Piceid (5,4'-dihydroxystilbene-3-O-β-D-glucopyranoside) is one of the stilbenes found in Polygonum cuspidatum. Previous studies have shown that this compound has little effect on tyrosinase inhibition when compared with other stilbenes in a cell-free tyrosinase assay. Furthermore, its role for melanogenesis in melanocytes is relatively unknown. In melanocytes, piceid inhibits tyrosinase activity and melanin production in a concentration-dependent manner.
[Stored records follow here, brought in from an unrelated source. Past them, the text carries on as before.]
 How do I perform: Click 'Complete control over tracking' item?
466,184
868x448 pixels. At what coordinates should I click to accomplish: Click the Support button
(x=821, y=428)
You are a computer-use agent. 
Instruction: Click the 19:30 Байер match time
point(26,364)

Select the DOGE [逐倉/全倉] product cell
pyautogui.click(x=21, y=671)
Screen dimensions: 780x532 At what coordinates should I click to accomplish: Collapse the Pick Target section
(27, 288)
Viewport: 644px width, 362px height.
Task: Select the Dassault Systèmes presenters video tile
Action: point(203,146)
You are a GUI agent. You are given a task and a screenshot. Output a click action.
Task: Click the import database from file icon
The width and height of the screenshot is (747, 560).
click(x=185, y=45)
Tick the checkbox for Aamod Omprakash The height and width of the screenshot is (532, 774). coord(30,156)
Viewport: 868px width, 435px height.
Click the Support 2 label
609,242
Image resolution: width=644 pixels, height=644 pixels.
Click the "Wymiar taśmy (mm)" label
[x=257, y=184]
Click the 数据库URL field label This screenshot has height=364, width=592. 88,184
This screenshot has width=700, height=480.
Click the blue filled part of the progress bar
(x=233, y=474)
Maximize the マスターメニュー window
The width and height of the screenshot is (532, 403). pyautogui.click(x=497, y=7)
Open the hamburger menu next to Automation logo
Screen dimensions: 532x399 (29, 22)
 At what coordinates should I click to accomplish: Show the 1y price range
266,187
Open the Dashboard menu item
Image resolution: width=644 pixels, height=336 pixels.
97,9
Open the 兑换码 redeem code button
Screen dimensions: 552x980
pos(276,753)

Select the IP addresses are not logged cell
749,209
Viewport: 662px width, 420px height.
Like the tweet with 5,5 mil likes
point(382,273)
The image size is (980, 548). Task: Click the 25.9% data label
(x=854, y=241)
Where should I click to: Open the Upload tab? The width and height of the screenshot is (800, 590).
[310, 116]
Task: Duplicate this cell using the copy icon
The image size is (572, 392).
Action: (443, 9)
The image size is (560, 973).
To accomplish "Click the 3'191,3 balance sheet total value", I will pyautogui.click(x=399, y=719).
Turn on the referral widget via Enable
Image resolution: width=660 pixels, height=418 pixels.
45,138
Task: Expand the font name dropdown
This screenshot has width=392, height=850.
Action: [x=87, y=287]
To explore the action of piceid on melanogenesis, we studied its effect on several key cellular enzymes and a transcriptional factor known to be involved in melanogenesis, including: tyrosinase, tyrosinase-related protein 1, tyrosinase-related protein 2, and microphthalmia-associated transcription factor. Interestingly, the effects of piceid on hypopigmentation and inhibition of tyrosinase activity were better than those of arbutin, which is well known to inhibit melanin formation in melanocytes. In addition, piceid suppressed the mRNA and protein expression of the aforementioned enzymes and transcriptional factor in a concentration-dependent manner. In this regards, our results showed that piceid represents a safe and new candidate for a skin-lightening agent.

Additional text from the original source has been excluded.